# [Information supplied]

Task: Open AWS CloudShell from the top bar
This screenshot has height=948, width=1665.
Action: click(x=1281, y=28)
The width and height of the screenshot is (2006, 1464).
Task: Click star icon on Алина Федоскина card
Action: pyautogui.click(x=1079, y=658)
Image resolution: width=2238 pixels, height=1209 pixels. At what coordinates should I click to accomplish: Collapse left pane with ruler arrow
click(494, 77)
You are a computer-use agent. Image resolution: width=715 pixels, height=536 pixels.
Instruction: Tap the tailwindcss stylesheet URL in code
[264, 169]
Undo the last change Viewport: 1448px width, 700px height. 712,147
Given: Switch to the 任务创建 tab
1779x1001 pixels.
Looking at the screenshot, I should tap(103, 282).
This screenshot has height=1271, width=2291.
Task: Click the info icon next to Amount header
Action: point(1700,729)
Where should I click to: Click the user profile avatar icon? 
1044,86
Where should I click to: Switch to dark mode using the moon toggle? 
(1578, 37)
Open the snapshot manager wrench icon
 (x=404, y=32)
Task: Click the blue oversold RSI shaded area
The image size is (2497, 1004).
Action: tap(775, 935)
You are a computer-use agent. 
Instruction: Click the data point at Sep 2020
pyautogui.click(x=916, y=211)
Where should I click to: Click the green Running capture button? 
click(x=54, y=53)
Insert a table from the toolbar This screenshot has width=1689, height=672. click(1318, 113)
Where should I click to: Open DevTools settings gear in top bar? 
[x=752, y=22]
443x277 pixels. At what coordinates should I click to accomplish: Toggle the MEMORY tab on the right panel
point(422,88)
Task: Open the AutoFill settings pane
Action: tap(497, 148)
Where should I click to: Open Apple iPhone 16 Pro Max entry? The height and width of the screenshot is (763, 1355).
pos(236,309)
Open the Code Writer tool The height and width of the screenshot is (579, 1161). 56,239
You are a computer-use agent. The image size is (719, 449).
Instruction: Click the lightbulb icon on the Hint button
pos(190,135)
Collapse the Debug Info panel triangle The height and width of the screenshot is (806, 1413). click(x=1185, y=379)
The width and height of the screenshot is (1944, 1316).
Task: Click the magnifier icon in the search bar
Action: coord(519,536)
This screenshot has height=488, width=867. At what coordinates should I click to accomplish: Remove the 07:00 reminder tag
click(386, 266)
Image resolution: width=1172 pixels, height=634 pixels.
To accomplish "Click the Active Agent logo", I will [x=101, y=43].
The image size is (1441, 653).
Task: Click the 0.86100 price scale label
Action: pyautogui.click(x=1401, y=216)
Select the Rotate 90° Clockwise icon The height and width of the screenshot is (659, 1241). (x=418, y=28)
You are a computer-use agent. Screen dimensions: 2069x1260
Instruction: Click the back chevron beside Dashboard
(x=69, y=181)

# [Problem description]
Check each line above for the string "computer", then copy the ones that have it.

# [Answer to this exercise]
You are a computer-use agent. Image resolution: width=715 pixels, height=536 pixels.
You are a computer-use agent. 
You are a computer-use agent. The image size is (719, 449).
You are a computer-use agent. Screen dimensions: 2069x1260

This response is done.